- Directions -
Tell me, please, how many lines in the records below include the word "coordinates". Give no more than the number.

═══ Extracted material

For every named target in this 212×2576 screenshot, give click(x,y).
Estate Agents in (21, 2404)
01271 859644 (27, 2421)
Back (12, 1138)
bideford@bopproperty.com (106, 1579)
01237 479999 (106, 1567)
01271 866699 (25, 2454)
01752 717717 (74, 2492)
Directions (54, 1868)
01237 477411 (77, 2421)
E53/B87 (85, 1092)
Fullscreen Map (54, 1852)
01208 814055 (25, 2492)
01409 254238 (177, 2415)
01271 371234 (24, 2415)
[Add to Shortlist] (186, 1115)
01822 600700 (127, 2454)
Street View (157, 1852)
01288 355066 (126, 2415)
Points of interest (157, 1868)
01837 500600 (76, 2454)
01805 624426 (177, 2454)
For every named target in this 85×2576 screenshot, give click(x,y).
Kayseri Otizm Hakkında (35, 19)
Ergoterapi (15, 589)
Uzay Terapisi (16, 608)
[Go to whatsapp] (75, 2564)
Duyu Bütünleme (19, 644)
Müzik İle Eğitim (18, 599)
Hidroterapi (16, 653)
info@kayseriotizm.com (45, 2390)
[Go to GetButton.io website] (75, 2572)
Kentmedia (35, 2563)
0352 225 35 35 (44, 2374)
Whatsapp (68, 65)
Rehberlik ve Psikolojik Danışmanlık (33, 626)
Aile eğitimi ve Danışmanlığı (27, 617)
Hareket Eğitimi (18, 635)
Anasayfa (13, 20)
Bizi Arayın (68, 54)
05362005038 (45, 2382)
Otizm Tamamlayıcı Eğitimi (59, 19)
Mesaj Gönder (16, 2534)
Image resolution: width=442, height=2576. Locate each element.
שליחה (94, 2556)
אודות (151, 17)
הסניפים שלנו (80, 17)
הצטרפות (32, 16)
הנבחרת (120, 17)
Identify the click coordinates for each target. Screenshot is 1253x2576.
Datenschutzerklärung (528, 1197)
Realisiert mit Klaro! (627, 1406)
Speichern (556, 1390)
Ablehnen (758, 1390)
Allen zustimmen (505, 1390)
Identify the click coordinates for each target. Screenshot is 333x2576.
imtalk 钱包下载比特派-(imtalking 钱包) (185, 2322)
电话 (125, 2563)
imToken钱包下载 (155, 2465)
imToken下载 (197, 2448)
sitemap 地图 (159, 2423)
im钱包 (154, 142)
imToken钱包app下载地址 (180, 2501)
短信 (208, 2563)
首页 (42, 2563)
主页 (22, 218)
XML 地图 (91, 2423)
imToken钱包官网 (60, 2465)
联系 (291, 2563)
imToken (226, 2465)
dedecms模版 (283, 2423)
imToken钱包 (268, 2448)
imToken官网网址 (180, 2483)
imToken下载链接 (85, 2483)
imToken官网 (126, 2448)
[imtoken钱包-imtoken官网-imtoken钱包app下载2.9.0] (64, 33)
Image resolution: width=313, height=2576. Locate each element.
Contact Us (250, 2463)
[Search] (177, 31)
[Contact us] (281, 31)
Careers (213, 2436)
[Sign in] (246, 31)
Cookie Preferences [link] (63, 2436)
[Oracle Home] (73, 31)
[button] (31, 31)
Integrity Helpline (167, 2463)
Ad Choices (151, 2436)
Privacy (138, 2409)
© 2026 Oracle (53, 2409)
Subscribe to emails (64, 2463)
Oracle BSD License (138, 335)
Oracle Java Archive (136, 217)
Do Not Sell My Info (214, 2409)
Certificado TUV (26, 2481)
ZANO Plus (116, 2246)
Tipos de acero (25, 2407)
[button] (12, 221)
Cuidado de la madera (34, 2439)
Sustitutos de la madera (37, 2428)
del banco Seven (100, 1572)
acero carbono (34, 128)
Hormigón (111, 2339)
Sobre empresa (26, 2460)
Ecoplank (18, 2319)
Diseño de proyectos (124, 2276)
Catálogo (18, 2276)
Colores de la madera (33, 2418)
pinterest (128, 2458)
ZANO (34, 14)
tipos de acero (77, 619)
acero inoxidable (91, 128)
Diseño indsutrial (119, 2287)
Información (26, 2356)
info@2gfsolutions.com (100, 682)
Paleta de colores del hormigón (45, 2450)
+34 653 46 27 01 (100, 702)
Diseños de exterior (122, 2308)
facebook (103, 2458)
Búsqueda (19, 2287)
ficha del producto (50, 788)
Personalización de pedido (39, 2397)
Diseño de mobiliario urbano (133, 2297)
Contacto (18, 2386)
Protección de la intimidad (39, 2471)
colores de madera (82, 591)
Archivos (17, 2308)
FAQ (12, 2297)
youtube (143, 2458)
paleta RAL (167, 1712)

══════

- Exercise response -
2